The terminology used to differentiate among types of bad faith claims can be quite confusing. Insurance policies tend to provide coverage for the direct benefit of the insured and separate coverage protecting the insured from liability to third parties. Thus, in a typical automobile liability insurance policy, the personal injury protection coverage required to satisfy section 627.736, Florida Statutes (2000), and the uninsured motorist coverage provided to comply with section 627.727, are coverage for the direct benefit of the insured and are often referred to as "first-party coverage." The liability coverage that protects the insured from claims or lawsuits filed by other parties and requires the insurance company to provide the defense for such claims is often referred to as "third-party coverage."
The typical bad faith action recognized at common law and in the earlier cases involved a breach of duty arising from the "third-party coverage." Shaw, 134 Fla. 815, 184 So. 852. However, as the law expanded, insureds obtained the right to sue for monetary awards beyond the coverage of the insurance policy for damage resulting from a breach of the duty relating to "first-party coverage." See § 624.155; Opperman v. Nationwide Mut. Fire Ins. Co., 515 So.2d 263 (Fla. 5th DCA 1987).
Confusion arises because, after the holding in Thompson, 250 So.2d 259, a common law bad faith action could be filed either by the insured or by the original plaintiff in the tort action. Thus, a bad faith claim under the "third-party coverage" could be maintained either by the "first party," i.e., the insured, or by the "third party," i.e., the original plaintiff in the tort action.

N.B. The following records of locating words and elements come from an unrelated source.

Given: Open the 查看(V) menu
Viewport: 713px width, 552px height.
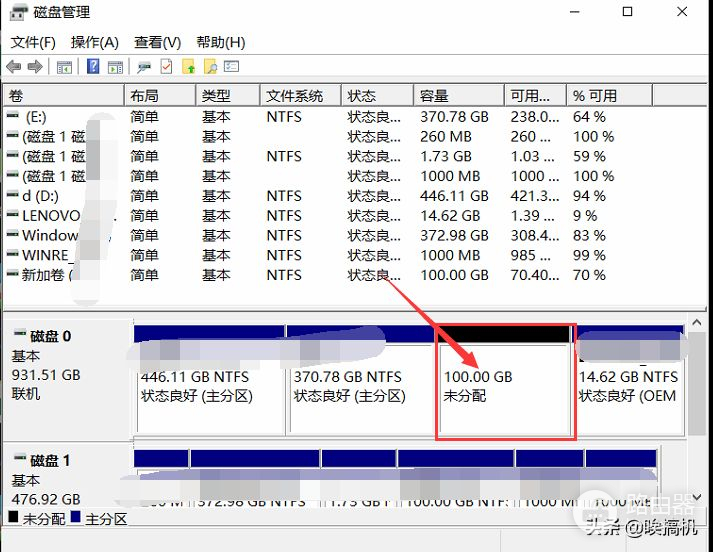Looking at the screenshot, I should (x=157, y=42).
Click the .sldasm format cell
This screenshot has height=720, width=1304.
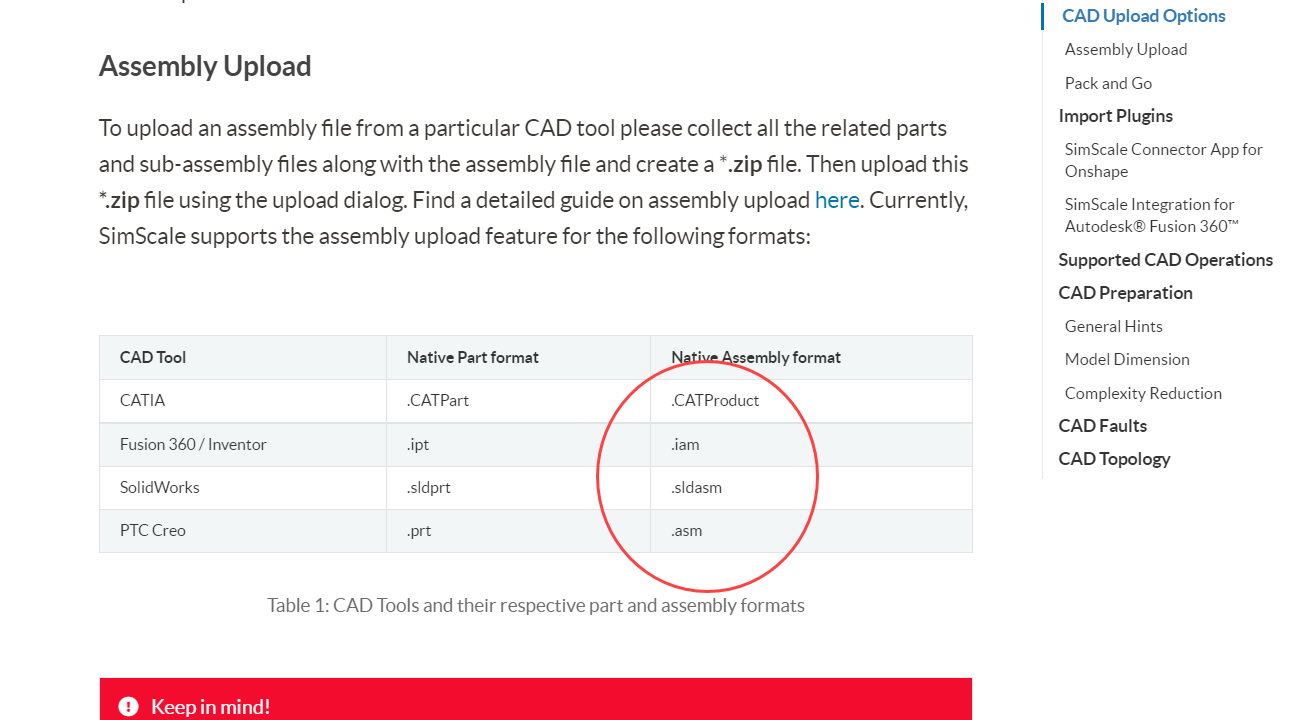[696, 488]
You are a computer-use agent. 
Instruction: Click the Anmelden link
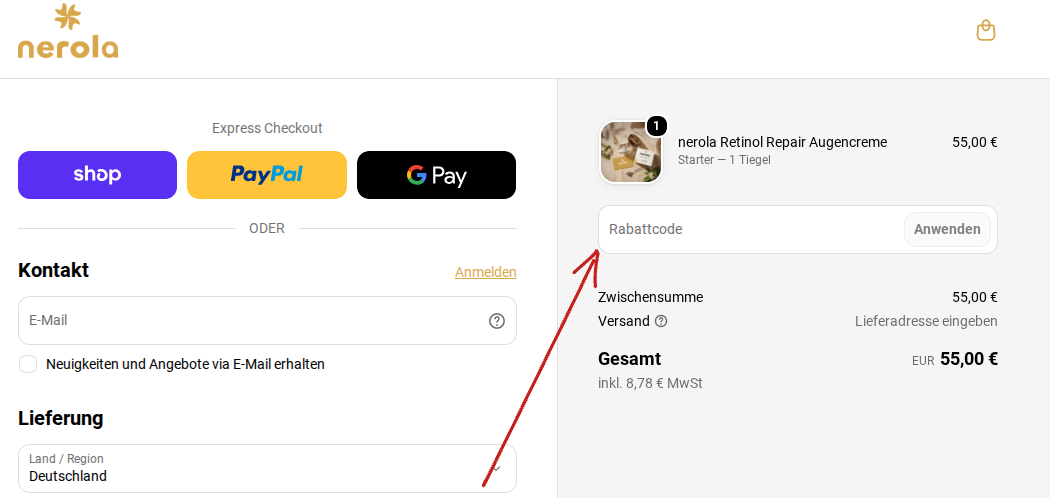[x=485, y=272]

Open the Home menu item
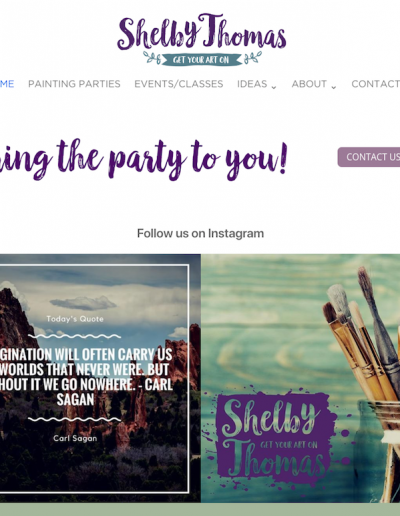tap(7, 84)
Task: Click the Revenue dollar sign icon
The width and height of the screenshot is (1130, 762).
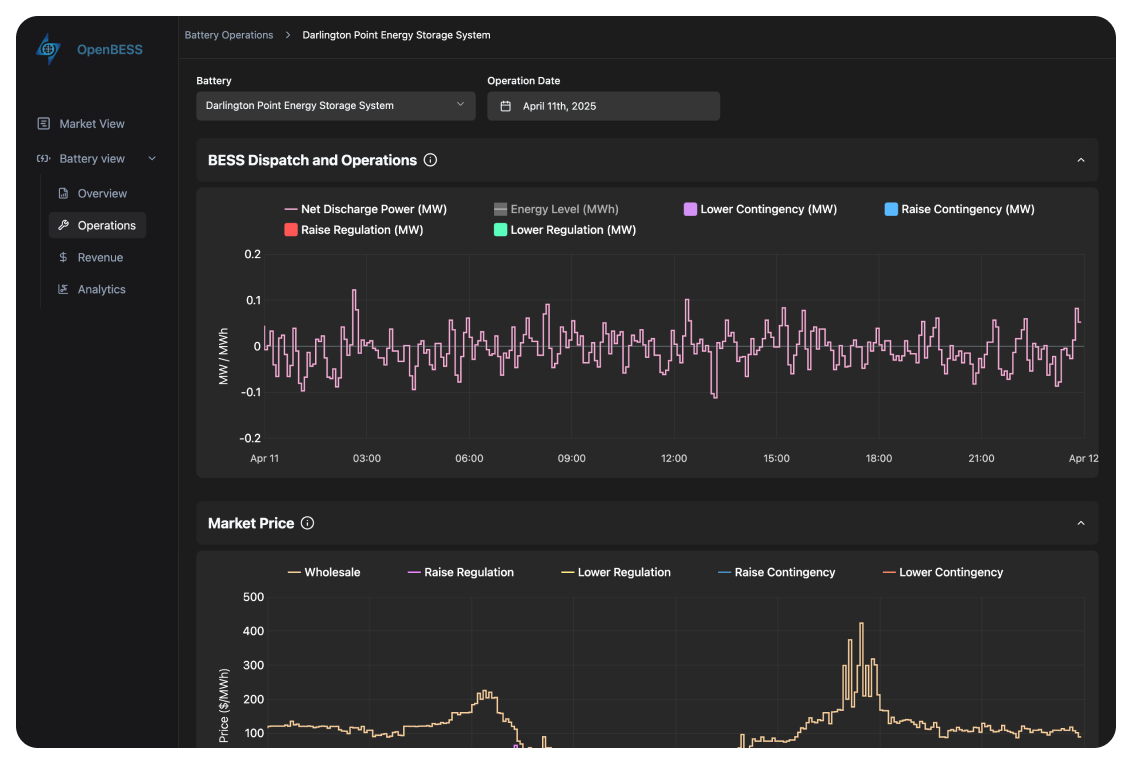Action: click(x=63, y=258)
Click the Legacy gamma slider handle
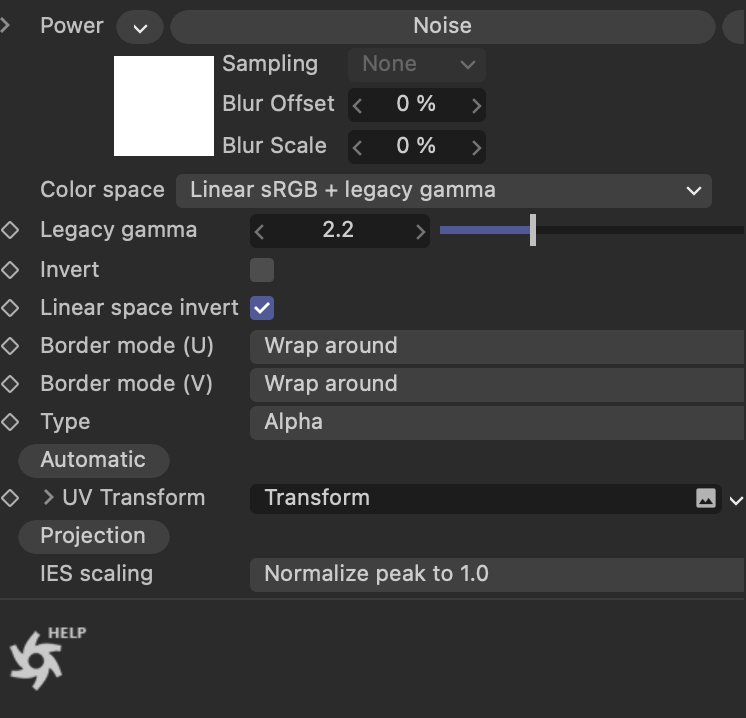This screenshot has width=746, height=718. point(533,230)
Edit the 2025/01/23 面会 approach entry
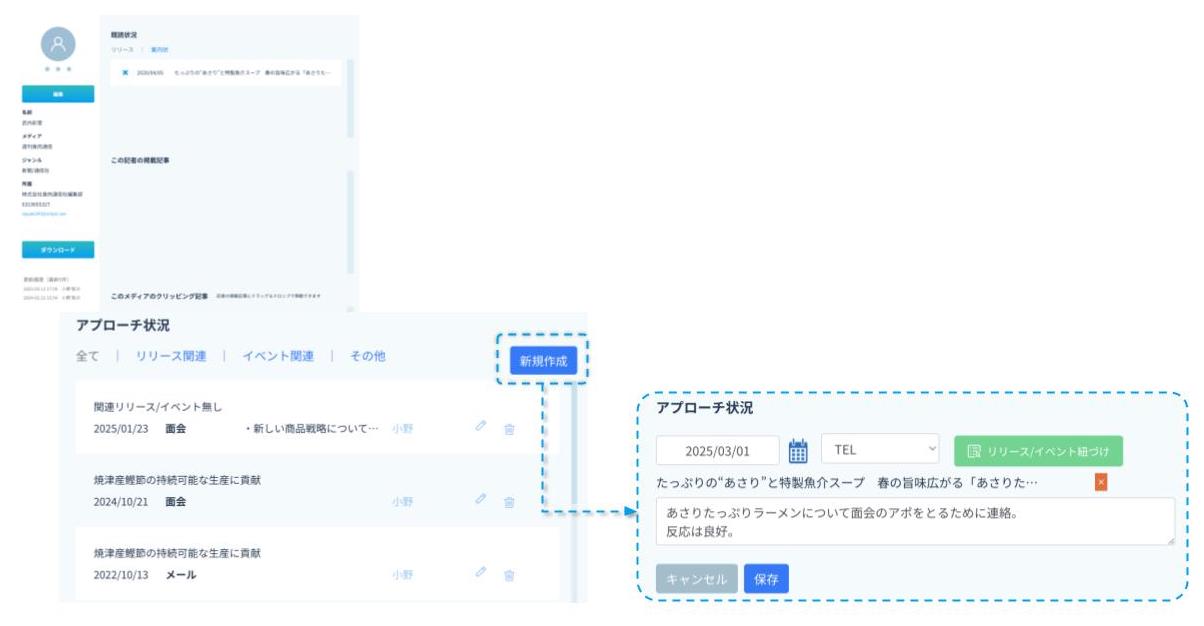This screenshot has width=1204, height=626. coord(481,427)
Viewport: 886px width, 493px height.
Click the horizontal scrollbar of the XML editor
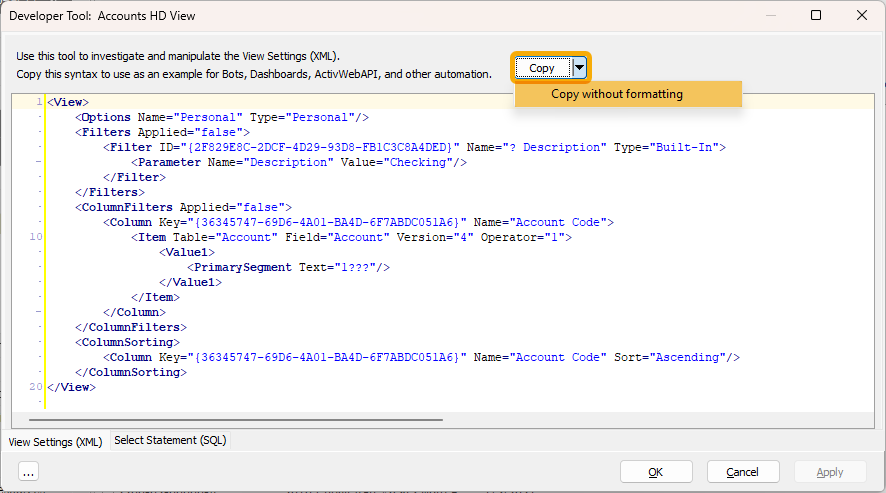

In Ruiz, 899 So.2d at 1125, the Florida Supreme Court used the term "third-party claim" to refer to an action brought by any person alleging that the insurer acted in bad faith concerning a claim arising under third-party coverage. It used "first-party claim" to refer to an action arising under first-party coverage. In Ruiz, the facts involved a "first-party claim" filed by the "first party," i.e., the insured. Ruiz focused on issues relating to the work-product privilege in such a case.
Thus, while a "first-party claim" for bad faith is generally, if not exclusively, brought by the first party, i.e., the insured, a "third-party claim" as described in Ruiz may be filed either by a "first party" or a "third party." For purposes of the attorney-client privilege, however, there is a significant difference between a "first party's third-party claim" and a "third party's third-party claim." This arises out of the unique relationships created by the insurance contract.
The attorney-client privilege is codified in section 90.502(2), Florida Statutes (2000), which states: "A client has a privilege to refuse to disclose, and to prevent any other person from disclosing, the contents of confidential communications when such other person learned of the communications because they were made in the rendition of legal services to the client." This privilege has been described as "absolute," see XL Specialty Ins. Co. v. Aircraft Holdings, LLC, 929 So.2d 578, 583 (Fla. 1st DCA 2006), although it is subject to certain exceptions set forth in section 90.502(5) and not at issue here.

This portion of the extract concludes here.